* PROBLEM DESCRIPTION: Search the entries below for the word "Given" and copy every line where it appears.

* RECORDS FOR THIS TASK:
* * *
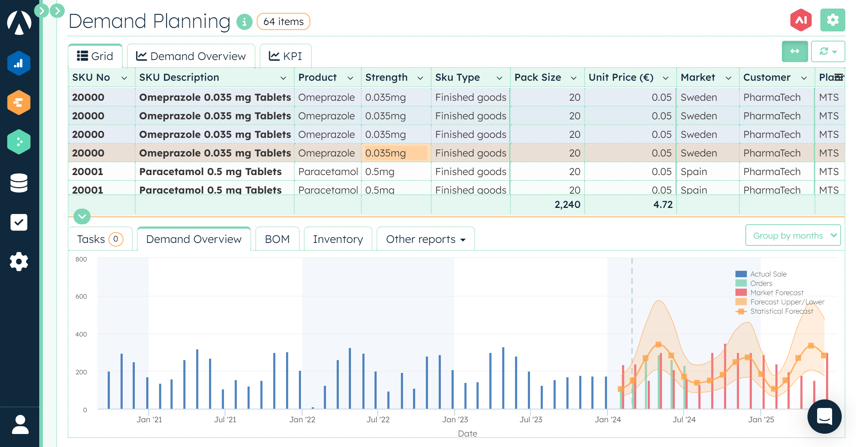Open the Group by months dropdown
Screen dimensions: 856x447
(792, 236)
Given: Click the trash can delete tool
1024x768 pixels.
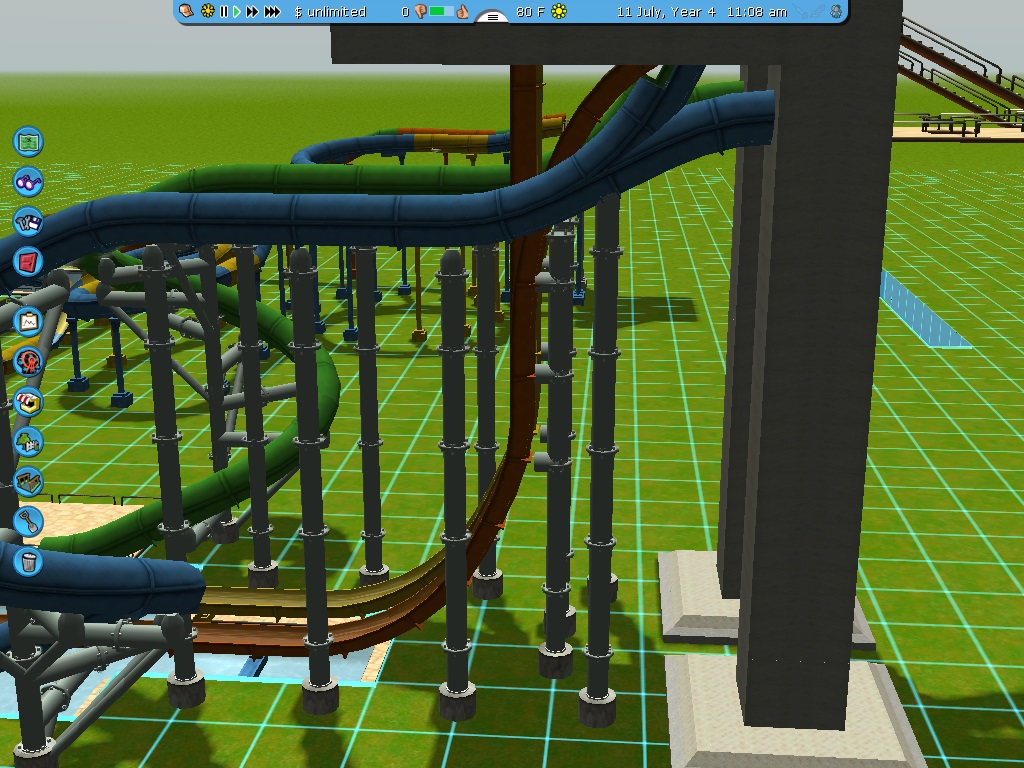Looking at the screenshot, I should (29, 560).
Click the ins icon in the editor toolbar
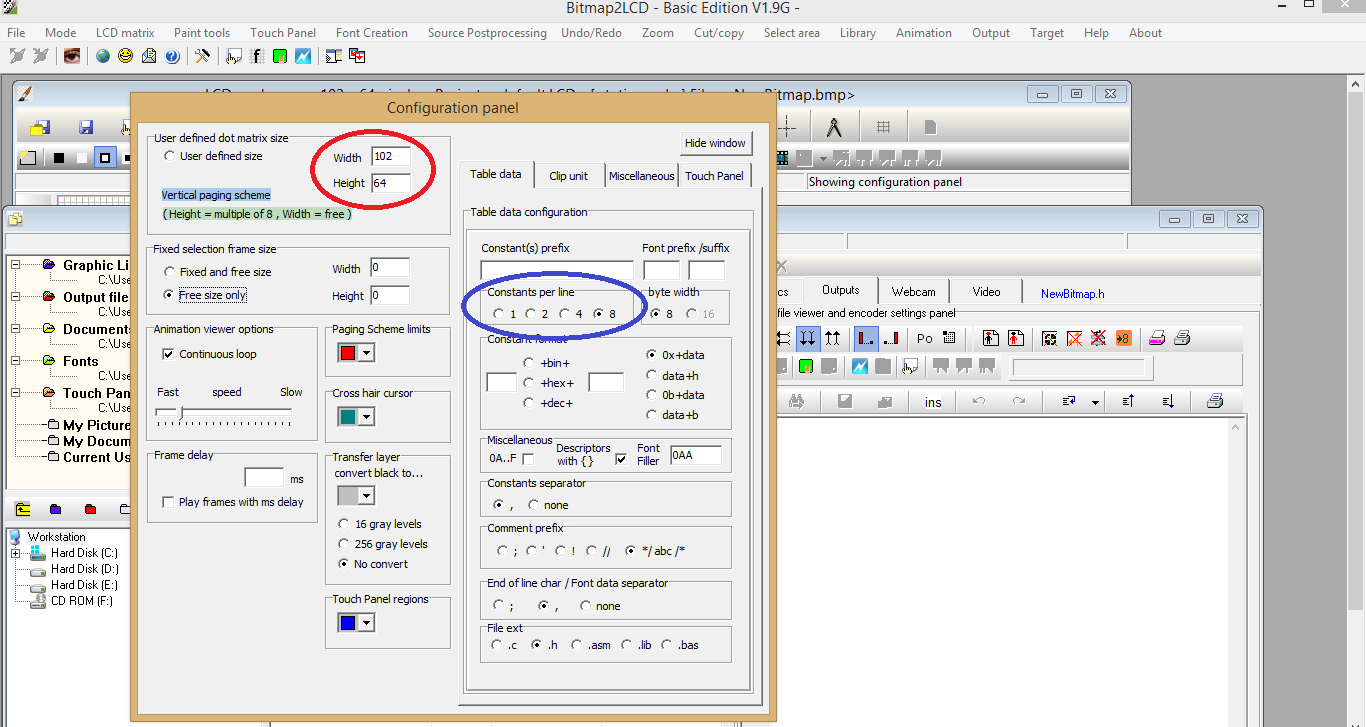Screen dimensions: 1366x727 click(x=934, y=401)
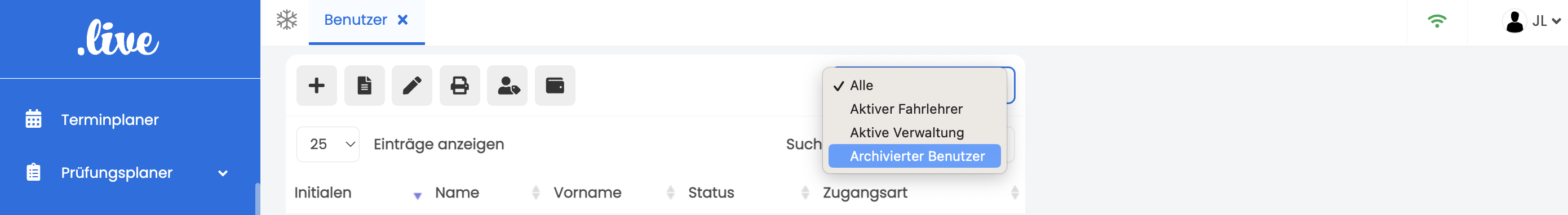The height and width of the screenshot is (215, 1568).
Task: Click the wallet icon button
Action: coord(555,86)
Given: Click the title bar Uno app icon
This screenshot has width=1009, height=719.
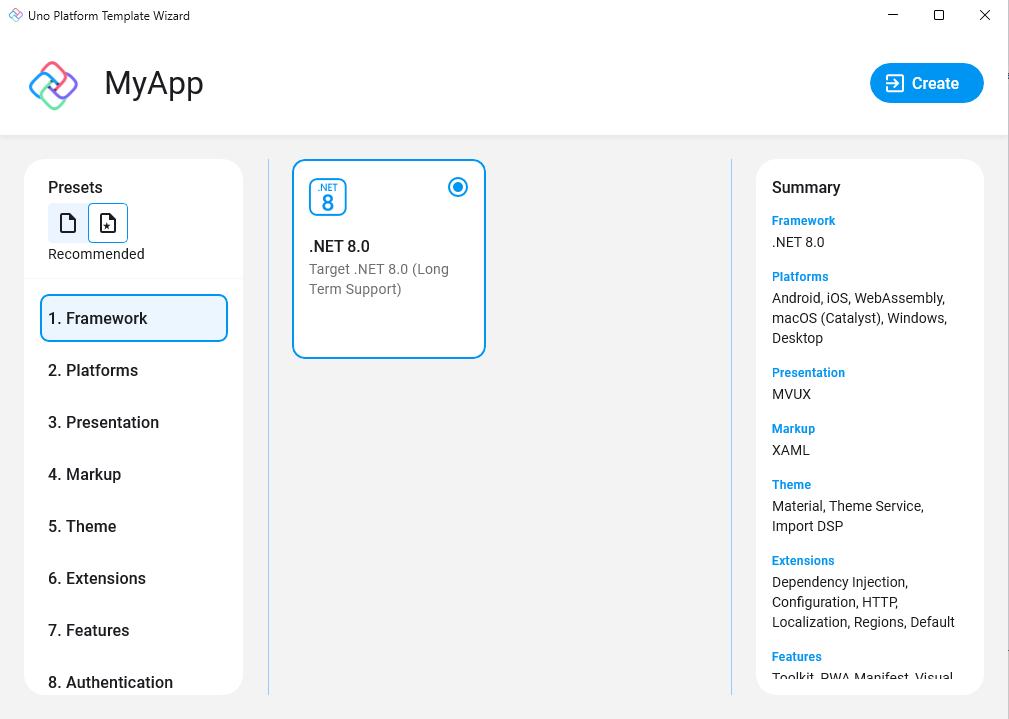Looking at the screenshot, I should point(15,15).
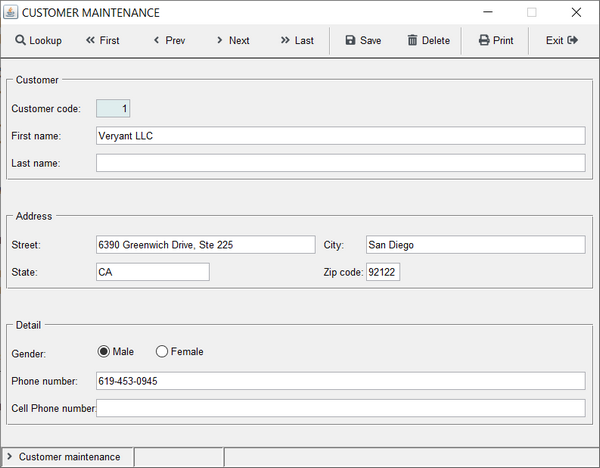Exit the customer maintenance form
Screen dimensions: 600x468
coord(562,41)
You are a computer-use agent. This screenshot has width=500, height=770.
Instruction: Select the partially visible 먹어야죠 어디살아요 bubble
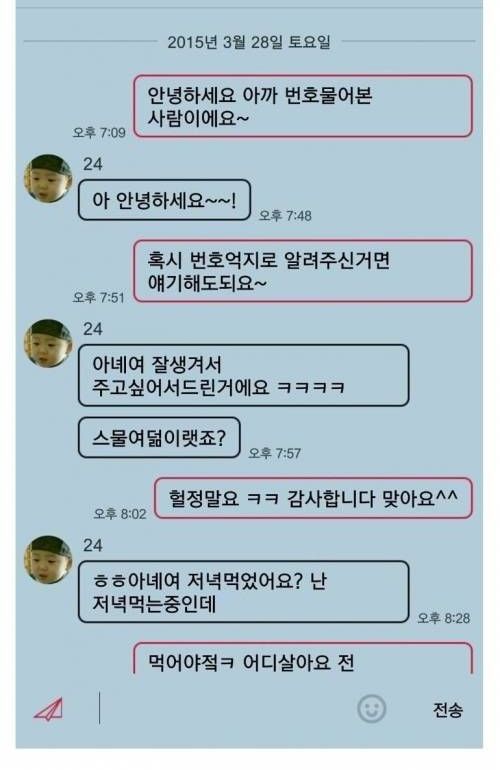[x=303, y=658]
* * *
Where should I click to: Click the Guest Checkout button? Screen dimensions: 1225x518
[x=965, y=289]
* * *
* WRITTEN SOLUTION:
Given: Click the trash can delete tool
Given: Click the title bar Uno app icon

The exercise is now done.